On the Beautify website, artists can find business improvement districts, real estate developers, landlords and business owners who want to see something on their empty walls. Each artist who gets a commissioned wall through the Beautify website is paid 78% of the stipend, and Beautify takes a 22% administration fee. 

Meyer says he often explains to business owners that art can help their business.

“A lot of people have white empty wall space on their liquor stores, condos, park walls, even residential spaces,” says Meyer, adding that many are afraid to put something on their walls. “It’s not a liability, it’s an asset. Art protects walls, it is a graffiti abatement strategy.”


(Courtesy of Beautify)

Beautify isn’t alone in its field. Among the other cities that have similar mural projects, ArtPlace America has supported over 200 art murals across the US. Wynwood Walls, a public art project in Miami spearheaded by local developer Tony Goldman, has helped create a popular public art hotspot with murals by artists Shepard Fairey and Ron English. 

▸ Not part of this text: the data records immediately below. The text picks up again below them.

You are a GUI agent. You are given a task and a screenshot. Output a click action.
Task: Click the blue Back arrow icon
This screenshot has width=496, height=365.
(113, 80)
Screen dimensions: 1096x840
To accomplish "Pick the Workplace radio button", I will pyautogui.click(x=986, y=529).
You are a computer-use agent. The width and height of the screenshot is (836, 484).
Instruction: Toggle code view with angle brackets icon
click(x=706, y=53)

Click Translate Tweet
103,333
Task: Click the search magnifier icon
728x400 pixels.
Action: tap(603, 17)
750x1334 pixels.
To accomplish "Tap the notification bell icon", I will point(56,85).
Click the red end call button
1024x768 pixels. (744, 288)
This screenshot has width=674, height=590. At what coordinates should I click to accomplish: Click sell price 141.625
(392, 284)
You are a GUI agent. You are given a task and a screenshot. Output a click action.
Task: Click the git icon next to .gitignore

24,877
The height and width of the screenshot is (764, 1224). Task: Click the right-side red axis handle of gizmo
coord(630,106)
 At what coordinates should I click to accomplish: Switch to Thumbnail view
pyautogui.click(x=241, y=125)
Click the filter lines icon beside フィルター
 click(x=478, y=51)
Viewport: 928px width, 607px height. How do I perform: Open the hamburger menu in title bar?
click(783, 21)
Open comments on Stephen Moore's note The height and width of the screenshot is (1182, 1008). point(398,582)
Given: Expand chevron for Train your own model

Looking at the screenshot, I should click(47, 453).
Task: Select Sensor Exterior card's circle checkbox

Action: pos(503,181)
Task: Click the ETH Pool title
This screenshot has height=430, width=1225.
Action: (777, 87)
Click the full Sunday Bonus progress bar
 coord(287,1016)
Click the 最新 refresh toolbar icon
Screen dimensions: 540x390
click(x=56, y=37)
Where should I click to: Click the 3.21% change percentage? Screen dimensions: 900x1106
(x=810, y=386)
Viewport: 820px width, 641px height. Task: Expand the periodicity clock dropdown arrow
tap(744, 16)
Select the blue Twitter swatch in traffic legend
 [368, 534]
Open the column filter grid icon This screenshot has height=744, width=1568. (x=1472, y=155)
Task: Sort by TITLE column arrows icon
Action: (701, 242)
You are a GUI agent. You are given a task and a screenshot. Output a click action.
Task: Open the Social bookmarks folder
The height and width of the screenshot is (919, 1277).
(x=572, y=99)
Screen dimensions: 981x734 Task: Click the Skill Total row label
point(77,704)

Chicago’s city government, too, has publicly funded over 500 murals through its Percent-for-Art program, which pays artists to paint walls on municipal buildings. A grassroots street art project in the state of Zacatecas, Mexico, has artists painting murals in violent and marginalised neighbourhoods. Similar crime prevention ventures have been initiated in Topeka, Kansas, in St. Louis, Missouri, and in Toronto, Canada, which has placed over 140 murals across the city over the past decade. 


Artist Ruben Rojas has painted murals saying "You Can't Quarantine Love" in several spots across Santa Monica, California. (Courtesy of Beautify)

One artist working with Beautify’s project is Ruben Rojas, who is overwhelmed by the response to his mural, “You Can’t Quarantine Love,” which has been painted in several spots across Santa Monica and beyond.

“Every day, I see the shares, photos of my murals, amazing captions and direct messages from folks that are truly heartwarming,” Rojas says. “I’ve seen this particular mural go around the world with ‘thank you’ messages from Johannesburg, Germany, and Italy. It really is humbling.”

Meyer says that kind of social media engagement shows how a mural can turn a plain old wall into a landmark. 

“Murals get seen,” he says. “People take photos and share them on social media. Nobody takes photos of your ugly white wall. Murals are the story of the local community.”

Nadja Sayej is an arts and culture journalist based in New York City.